Russian Journal of Money and Finance: The lean-against-the wind policy and other measures of financial stability

September 30, 2019

The third issue of the Russian Journal of Money and Finance for the year 2019 is now available.

To ensure financial stability, central banks use various monetary and macroprudential policy tools. In their article, Mikhail Andreev (Bank of Russia), M. Udara Peiris and Aleksandr Shirobokov (National Research University Higher School of Economics), and Dimitrios P. Tsomocos (University of Oxford) examine the impact of four alternative countercyclical policies on financial stability that respond to growth in unsecured debt. The authors find that the lean-against-the-wind policy, i.e. a monetary policy under which the key rate depends not only on its previous values and the inflation rate but also on the growth of unsecured debt in the economy so that monetary policy acts as a tool to ensure financial stability, is the most effective, simultaneously influencing the real economy and stabilizing the banking system in response to both oil price and total factor productivity shocks together with the loan-to-value ratio.
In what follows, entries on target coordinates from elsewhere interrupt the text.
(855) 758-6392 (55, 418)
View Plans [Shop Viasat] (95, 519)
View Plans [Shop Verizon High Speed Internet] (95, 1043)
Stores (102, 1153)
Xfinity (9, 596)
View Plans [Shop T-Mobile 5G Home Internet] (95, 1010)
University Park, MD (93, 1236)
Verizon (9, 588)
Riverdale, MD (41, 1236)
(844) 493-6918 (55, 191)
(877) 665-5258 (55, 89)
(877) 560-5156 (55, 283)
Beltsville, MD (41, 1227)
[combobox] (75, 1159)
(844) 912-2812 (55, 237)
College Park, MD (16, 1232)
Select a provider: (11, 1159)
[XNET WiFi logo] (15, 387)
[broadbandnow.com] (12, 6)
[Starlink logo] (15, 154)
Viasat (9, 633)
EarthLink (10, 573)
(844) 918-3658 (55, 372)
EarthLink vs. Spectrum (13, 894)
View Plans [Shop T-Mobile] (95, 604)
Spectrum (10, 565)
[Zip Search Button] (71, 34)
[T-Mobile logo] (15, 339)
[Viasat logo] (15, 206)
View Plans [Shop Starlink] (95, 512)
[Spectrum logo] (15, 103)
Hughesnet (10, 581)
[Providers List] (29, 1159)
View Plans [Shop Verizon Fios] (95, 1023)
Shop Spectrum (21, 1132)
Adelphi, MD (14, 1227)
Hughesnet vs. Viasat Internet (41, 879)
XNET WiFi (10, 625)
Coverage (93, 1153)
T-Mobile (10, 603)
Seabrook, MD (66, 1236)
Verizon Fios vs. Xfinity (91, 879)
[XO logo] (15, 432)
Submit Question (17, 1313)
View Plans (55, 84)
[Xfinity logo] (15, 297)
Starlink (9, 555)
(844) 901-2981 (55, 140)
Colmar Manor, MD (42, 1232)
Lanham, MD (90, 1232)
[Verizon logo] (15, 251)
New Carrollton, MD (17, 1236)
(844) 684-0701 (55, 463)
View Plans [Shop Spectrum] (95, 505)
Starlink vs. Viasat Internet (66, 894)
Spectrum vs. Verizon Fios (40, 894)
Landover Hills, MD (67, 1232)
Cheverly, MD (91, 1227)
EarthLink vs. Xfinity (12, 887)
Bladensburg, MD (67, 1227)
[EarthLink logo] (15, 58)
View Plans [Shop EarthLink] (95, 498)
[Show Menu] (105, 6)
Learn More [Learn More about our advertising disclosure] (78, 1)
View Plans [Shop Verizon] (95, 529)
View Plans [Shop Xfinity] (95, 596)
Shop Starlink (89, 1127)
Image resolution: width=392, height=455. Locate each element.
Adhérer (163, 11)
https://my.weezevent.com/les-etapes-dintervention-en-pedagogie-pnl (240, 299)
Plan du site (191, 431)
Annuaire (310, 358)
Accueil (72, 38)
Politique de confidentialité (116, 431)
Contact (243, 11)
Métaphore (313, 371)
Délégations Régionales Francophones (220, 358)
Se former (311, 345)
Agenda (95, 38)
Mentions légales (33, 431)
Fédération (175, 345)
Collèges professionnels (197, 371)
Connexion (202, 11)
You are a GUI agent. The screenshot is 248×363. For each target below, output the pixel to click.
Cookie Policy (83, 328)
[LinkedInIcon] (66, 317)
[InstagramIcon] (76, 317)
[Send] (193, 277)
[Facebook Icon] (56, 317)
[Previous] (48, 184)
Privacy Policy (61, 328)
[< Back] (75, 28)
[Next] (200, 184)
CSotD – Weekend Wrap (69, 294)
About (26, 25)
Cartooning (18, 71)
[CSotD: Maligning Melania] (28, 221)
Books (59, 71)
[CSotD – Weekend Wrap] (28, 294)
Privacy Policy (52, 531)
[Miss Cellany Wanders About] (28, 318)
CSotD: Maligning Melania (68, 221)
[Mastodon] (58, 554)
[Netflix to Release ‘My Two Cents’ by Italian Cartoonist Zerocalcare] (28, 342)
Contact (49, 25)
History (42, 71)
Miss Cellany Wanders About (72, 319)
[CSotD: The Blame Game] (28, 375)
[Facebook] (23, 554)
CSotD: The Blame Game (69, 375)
In resource-based economies, high commodity price periods lead to a boom in lending and external debt growth followed by complications in foreign currency lending when commodity markets change. Marina Tiunova (Bank of Russia) studies the influence of commodity price dynamics on overall lending in six resource-based economies as well as the degree to which the implementation of macroprudential policies can reduce the dependence of a country on global commodity cycles. Analyzing data from the last two decades, the author shows that trends in lending are less dependent on changes in the global terms of trade in developing countries that make extensive use of macroprudential policy (for example, in Columbia, which applies seven different macroprudential tools).

In their joint research on the link between foreign exchange trends and inflation with respect to the degree of inflation expectation anchoring, Tatiana Evdokimova, Grigory Zhirnov, and Inge Klaver (Nordea Bank) conclude that the consequences of the capital outflow shock in 2018 have been broadly the same in countries with more and less anchored inflation expectations. This can be explained, among other reasons, by the faster switch to a tighter monetary policy regime by the central banks that experienced capital outflow in 2013. Inflation accelerated less in response to foreign exchange weakness in countries with more anchored inflation expectations during the longer period of 2011–2019.

This issue also contains a review of the Bank of Russia’s international research conference, ‘Macroprudential Policy Effectiveness: Theory and Practice’, held in St. Petersburg in July. The review summarizes the main conclusions and results of the papers presented by those who took part in the conference.

In his paper, Alexei Deviatov (Russian Presidential Academy of National Economy and Public Administration) uses а demand function for money to estimate such a function for gold using data for 1561–1913. The results suggest that the real value of gold varies a great deal relative to the expected return and depends on it negatively, rather than positively.